__WORK REQUIRED__. Repeat exactly the lines of the listing below, please, starting with the first and ending with the line containing "is (458, 680)."; leave out the rest.

__DATASET CONTENT__.
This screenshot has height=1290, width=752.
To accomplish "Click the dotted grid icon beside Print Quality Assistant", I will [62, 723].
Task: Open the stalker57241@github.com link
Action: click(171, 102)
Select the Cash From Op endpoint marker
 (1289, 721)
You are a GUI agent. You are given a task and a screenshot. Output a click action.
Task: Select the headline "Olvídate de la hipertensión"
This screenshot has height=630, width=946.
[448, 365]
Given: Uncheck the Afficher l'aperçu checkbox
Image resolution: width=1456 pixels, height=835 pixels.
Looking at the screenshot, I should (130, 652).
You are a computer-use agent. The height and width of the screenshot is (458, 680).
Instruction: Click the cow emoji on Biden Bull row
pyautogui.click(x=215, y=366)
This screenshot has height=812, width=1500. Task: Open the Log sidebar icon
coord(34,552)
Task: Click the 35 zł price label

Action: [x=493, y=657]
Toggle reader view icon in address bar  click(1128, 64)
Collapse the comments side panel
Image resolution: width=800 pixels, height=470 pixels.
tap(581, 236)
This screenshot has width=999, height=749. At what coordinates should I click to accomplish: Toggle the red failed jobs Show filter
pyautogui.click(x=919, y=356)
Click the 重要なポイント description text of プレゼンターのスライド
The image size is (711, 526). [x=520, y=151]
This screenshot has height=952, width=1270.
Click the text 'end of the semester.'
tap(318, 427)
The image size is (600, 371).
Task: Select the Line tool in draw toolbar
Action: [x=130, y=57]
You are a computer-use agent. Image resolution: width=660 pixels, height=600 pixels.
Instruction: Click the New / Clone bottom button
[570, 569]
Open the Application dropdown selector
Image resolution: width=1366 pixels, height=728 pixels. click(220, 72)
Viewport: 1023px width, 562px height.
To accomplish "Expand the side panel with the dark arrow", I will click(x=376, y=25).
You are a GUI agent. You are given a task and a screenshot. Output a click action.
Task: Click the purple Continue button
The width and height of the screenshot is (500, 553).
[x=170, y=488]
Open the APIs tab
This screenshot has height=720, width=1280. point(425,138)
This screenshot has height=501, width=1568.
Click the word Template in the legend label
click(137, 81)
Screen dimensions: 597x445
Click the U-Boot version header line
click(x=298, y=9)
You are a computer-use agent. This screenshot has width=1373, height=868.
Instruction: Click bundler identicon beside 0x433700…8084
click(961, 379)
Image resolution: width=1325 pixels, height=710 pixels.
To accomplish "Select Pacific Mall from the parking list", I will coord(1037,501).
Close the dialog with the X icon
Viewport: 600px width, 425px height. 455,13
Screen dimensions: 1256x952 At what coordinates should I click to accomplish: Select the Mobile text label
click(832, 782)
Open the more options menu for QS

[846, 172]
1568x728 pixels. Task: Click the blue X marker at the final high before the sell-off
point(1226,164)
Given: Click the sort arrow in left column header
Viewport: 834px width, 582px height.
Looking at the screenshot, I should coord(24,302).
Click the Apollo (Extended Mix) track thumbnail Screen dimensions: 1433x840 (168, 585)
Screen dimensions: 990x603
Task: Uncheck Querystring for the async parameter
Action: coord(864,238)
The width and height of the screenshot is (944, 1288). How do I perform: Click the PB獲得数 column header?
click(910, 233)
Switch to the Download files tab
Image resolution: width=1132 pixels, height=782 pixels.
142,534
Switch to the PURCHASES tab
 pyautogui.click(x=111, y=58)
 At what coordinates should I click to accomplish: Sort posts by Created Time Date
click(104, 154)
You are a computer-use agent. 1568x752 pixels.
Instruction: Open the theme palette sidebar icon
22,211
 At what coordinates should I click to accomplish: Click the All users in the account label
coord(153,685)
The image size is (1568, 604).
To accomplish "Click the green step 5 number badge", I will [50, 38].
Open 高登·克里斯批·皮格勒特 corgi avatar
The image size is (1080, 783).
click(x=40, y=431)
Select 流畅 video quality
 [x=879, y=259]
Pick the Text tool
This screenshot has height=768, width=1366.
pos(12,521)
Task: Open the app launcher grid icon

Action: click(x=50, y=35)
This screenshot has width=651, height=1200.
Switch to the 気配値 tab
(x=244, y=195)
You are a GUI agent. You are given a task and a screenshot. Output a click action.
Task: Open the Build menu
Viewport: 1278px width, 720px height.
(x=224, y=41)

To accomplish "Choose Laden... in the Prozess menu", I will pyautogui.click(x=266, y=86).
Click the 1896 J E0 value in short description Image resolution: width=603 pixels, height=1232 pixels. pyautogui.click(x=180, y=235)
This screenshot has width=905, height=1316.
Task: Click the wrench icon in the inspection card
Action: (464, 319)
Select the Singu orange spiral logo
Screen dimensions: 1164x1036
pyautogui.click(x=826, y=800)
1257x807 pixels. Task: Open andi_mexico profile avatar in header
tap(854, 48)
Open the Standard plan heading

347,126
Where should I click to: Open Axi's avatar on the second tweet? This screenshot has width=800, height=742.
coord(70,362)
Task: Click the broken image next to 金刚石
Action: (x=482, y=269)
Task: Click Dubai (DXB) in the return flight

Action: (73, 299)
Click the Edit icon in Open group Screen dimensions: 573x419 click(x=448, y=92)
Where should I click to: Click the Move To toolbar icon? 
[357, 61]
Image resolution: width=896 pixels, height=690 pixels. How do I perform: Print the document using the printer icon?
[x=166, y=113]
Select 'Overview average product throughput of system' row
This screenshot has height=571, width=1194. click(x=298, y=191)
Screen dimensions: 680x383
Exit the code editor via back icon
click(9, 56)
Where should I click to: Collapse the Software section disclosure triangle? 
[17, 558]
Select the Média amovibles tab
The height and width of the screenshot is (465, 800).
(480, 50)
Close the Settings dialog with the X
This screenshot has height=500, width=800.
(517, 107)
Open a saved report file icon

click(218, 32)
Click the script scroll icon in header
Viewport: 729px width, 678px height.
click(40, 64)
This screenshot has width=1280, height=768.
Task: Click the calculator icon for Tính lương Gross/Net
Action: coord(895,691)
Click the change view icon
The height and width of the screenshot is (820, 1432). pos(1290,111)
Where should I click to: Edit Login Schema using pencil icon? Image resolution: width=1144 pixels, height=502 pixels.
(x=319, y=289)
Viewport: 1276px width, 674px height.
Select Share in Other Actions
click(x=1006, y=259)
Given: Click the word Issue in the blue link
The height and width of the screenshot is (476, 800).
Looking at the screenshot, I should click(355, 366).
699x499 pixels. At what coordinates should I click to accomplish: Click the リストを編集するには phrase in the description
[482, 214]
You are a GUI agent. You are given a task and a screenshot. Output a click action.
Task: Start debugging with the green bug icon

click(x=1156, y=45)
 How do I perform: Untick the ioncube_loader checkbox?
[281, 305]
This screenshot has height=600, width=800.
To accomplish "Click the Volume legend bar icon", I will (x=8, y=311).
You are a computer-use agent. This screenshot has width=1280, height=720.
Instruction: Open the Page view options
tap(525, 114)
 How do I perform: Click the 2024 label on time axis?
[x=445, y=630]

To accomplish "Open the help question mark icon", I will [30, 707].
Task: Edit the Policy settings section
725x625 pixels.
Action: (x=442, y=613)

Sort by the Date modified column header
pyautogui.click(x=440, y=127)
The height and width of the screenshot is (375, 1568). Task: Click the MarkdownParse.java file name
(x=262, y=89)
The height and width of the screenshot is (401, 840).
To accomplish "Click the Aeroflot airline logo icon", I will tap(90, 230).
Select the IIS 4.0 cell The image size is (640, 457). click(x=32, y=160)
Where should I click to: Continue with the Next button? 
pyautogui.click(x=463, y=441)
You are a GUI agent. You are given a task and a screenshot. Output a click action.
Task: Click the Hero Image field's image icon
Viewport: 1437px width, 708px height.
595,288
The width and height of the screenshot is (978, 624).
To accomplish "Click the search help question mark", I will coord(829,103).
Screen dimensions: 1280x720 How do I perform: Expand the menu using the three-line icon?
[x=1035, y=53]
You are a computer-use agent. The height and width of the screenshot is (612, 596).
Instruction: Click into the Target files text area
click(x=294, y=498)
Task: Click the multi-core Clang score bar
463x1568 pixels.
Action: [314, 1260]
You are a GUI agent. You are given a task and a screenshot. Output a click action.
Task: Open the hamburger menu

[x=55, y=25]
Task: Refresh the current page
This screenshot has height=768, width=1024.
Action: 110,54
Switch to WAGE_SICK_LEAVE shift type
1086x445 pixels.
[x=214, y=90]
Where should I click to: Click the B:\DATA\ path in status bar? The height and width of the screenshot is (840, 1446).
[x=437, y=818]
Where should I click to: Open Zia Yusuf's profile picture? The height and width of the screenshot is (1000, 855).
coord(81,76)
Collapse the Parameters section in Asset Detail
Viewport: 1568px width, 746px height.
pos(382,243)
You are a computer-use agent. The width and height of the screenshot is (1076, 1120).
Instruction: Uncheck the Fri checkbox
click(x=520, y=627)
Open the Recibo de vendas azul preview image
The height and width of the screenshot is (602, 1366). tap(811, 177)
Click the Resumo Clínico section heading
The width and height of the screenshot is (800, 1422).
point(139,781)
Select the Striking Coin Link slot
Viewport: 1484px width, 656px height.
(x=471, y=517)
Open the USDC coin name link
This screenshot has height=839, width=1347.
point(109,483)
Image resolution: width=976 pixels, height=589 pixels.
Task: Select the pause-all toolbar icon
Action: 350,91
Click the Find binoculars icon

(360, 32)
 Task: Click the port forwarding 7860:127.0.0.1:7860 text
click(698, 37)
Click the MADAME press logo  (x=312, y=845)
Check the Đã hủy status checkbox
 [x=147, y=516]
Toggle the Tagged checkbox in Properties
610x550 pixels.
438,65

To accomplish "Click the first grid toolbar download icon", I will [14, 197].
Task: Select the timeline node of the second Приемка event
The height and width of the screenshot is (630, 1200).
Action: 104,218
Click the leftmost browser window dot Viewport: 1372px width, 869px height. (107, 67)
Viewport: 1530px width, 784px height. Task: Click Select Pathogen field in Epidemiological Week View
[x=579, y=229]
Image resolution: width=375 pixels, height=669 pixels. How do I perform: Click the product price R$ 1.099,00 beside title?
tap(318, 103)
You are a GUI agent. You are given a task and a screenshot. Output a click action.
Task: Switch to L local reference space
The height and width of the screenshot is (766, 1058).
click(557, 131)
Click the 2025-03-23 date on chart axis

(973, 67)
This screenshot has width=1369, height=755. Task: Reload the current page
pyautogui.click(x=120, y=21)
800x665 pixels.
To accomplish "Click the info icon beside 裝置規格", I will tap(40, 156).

__SOLUTION TO THIS EXERCISE__.
This screenshot has height=1290, width=752.
To accomplish "Click the dotted grid icon beside Print Quality Assistant", I will [62, 723].
Task: Open the stalker57241@github.com link
Action: click(171, 102)
Select the Cash From Op endpoint marker
 (1289, 721)
You are a GUI agent. You are given a task and a screenshot. Output a click action.
Task: Select the headline "Olvídate de la hipertensión"
This screenshot has height=630, width=946.
[448, 365]
Given: Uncheck the Afficher l'aperçu checkbox
Image resolution: width=1456 pixels, height=835 pixels.
Looking at the screenshot, I should (130, 652).
You are a computer-use agent. The height and width of the screenshot is (458, 680).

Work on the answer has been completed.